Format/source Typical extension Notes
RIS .ris Common export format from reference managers and scholarly databases.
BibTeX .bib Common for LaTeX and citation managers.
Scopus CSV .csv Scopus headers such as EID, Authors, and Source title are detected.
Web of Science plain text .txt Clarivate savedrecs.txt exports with multiline/repeated tags.
OpenAlex JSON .json Single works, lists, or API responses with results.
Crossref JSON .json Single works, lists, or work-list responses with message.items.
CSV/TSV .csv, .tsv Useful for spreadsheets and custom exports.
JSON/JSONL .json, .jsonl Supports generic records and provider payloads.
XML .xml Includes PubMed XML support.
NBIB .nbib PubMed/NLM text export format.
PubMed/PMC API remote Search live PubMed and PubMed Central with pymedx.

See Sources and import formats for the complete source guide.

Source inference

Use source="auto" and format="auto" for convenience, or pass explicit values when working with known exports:

dataset = bf.load("openalex.json", source="openalex", format="json")
dataset = bf.load("pubmed.xml", source="pubmed", format="xml")
dataset = bf.load("crossref.json", source="crossref", format="json")
dataset = bf.load("savedrecs.txt", source="wos")
dataset = bf.load("scopus.csv", source="scopus")

Provider-aware adapters normalize database-specific field names into the canonical biblioflow schema.

provider= remains supported for compatibility with older examples, but new documentation uses source=.

API imports

File loading and API querying are separate entry points:

openalex = bf.from_openalex(search="bibliometrics", limit=100)
crossref = bf.from_crossref(query="science mapping", limit=100)
pubmed = bf.from_pubmed(
    query="bibliometrics AND reproducibility",
    limit=100,
    email="researcher@example.org",
)
pmc = bf.from_pmc(
    query="open science",
    limit=50,
    email="researcher@example.org",
)

For PubMed and PubMed Central, you may also set BIBLIOFLOW_NCBI_EMAIL and optionally BIBLIOFLOW_NCBI_API_KEY instead of passing contact details in each call.

Scopus API imports require pybliometrics configuration and access:

scopus = bf.from_scopus(
    query="TITLE-ABS-KEY(bibliometrics)",
    limit=100,
)

Descriptive analysis

summary = bf.analyze(dataset, top_n=20)
summary.to_dict()

The descriptive summary includes high-level information, annual production, top authors, top sources, and top keywords.

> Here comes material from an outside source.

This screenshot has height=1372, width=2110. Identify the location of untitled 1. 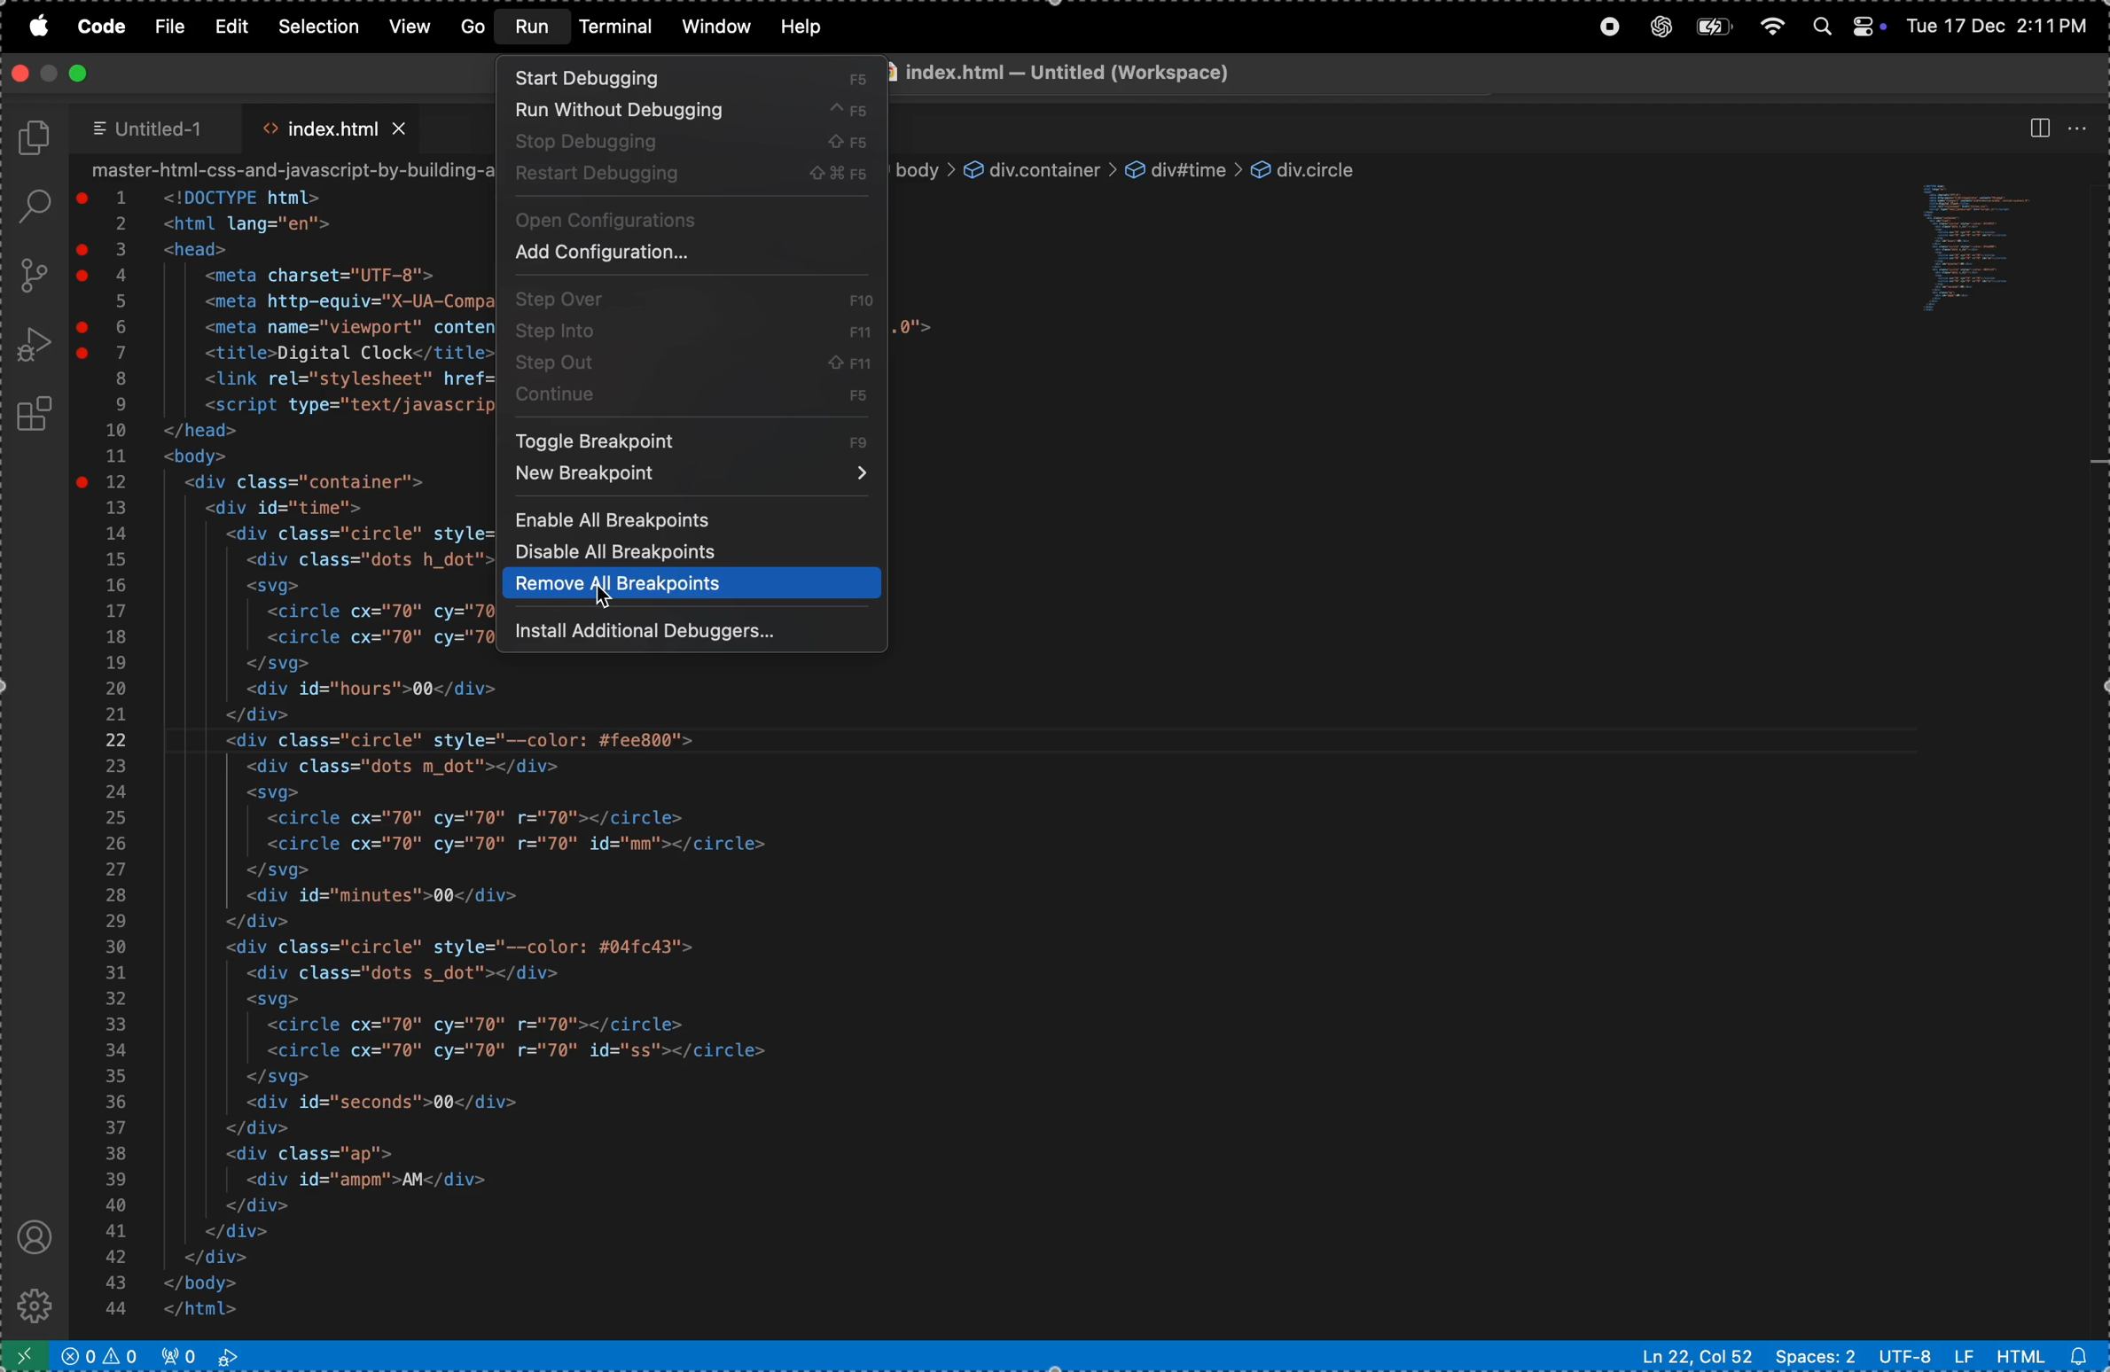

Matrix and network construction

keyword_matrix = bf.matrix(
    dataset,
    kind="co_occurrence",
    unit="keywords_all",
    normalize="association",
    min_occurrences=2,
)

keyword_network = bf.network(
    dataset,
    kind="co_occurrence",
    unit="keywords_all",
    normalize="association",
    min_occurrences=2,
)

Export results

bf.export(dataset, "records.json", format="json")
bf.export(keyword_matrix, "keywords.csv", format="csv")
bf.export(keyword_network, "keywords.graphml", format="graphml")

Supported network exports include JSON, GraphML, GEXF, Pajek, and VOSviewer-style edge lists.

Command-line interface

The command name is biblioflow:

biblioflow --help
biblioflow validate records.ris
biblioflow analyze records.ris --top-n 25 -o summary.json
biblioflow matrix records.ris -o keywords.csv --kind co_occurrence --unit keywords_all
biblioflow network records.ris -o network.graphml --to graphml
biblioflow search pubmed --query "bibliometrics" --email you@example.org -o pubmed.json

Do not use or document a hyphenated command alias.